Photo of Lord Turnberg Lord Turnberg Labour

My Lords, there seems to be little doubt that waiting lists will grow. Is the noble Earl aware of the recent King’s Fund report, The NHS Productivity Challenge, which shows that the share of the national cake for the NHS, which was above 8% in 2009, is now about 7% and is set to fall to around 6% by 2021. Is there any justification for reducing the share of GDP for health services?

Photo of Earl Howe Earl Howe The Parliamentary Under-Secretary of State for Health

My Lords, the noble Lord knows of the economic constraints that this country has to contend with at the moment. Despite that, the Government are increasing the NHS budget over the course of this Parliament by £12.7 billion. That should indicate to the noble Lord the priority that we are giving to the NHS.

Photo of Lord McColl of Dulwich Lord McColl of Dulwich Conservative

My Lords, the Minister mentioned that the strain on the NHS is due to old people getting older, but is it not true that the strain is due to young people getting fatter and fatter?
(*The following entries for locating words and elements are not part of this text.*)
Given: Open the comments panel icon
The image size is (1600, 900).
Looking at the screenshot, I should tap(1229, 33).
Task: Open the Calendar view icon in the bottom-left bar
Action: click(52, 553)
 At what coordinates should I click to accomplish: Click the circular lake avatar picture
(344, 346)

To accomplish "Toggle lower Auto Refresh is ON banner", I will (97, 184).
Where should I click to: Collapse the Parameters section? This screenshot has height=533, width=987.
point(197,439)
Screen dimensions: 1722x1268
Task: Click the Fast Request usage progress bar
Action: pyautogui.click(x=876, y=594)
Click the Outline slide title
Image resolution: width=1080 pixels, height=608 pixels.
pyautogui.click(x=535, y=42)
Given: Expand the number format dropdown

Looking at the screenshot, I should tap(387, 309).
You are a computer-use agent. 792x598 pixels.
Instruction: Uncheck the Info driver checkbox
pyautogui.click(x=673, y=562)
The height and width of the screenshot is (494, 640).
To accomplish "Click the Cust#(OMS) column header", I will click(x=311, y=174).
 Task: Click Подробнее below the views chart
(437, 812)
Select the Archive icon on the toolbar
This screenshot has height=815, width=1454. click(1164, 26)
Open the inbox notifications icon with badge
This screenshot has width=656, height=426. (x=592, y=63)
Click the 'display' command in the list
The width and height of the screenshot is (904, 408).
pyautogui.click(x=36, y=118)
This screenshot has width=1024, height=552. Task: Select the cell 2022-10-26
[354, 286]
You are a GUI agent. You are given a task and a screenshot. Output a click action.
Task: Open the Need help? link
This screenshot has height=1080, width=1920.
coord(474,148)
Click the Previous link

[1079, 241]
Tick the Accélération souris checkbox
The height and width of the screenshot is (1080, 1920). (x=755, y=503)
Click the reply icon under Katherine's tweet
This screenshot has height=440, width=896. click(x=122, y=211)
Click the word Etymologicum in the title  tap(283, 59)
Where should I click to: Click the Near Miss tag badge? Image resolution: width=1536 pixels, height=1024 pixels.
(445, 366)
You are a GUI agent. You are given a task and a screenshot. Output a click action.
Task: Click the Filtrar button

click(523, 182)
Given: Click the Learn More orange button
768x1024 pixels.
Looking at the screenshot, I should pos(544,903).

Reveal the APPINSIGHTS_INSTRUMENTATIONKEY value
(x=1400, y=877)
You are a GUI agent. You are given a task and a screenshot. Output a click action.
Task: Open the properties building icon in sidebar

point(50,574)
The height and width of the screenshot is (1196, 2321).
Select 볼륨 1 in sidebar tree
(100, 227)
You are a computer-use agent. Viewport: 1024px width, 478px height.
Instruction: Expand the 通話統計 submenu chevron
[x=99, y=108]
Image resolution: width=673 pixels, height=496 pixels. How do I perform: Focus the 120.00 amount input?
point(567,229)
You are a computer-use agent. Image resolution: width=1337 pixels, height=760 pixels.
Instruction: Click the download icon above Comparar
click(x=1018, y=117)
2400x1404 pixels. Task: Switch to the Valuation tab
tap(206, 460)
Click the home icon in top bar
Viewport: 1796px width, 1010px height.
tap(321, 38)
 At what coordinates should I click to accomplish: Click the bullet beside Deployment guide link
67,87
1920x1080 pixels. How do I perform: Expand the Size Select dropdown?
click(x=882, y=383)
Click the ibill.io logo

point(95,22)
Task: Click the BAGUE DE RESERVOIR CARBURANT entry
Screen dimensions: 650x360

Is it not true that the Department of Health misled the nation by saying that the obesity epidemic—the worst for 90 years—is due to a lack of exercise when really it is due to people eating too much?

Photo of Earl Howe Earl Howe The Parliamentary Under-Secretary of State for Health

My noble friend is a very eloquent advocate of this particular issue and he is of course right.

Photo of Lord Patel Lord Patel Crossbench

Can the Minister tell us how those trusts that do not report on their waiting times, although they are small in number, are dealt with? How can they be held responsible when they do not report?

Photo of Earl Howe Earl Howe The Parliamentary Under-Secretary of State for Health

A handful of trusts are unable to report the full range of figures on their waiting times. They are given support to enable them to do so either by Monitor if they are foundation trusts or by the NHS Trust Development Authority.

Photo of Baroness McIntosh of Hudnall Baroness McIntosh of Hudnall Deputy Chairman of Committees, Deputy Speaker (Lords)

My Lords, I do not believe that the House heard the noble Earl address the issue raised by my noble friend Lord Turnberg. It was not about cash but about share. Can he expand a little on why the share of GDP allocated to the National Health Service is set to go down?

Photo of Earl Howe Earl Howe The Parliamentary Under-Secretary of State for Health

The share of GDP is only one measure. We have to take into account the state of the economy. If the party opposite had been elected to office, it had in fact decided that the share of the cake should be less than the one we have allocated. We have had to strike a balance and I believe that we have done so in a responsible way.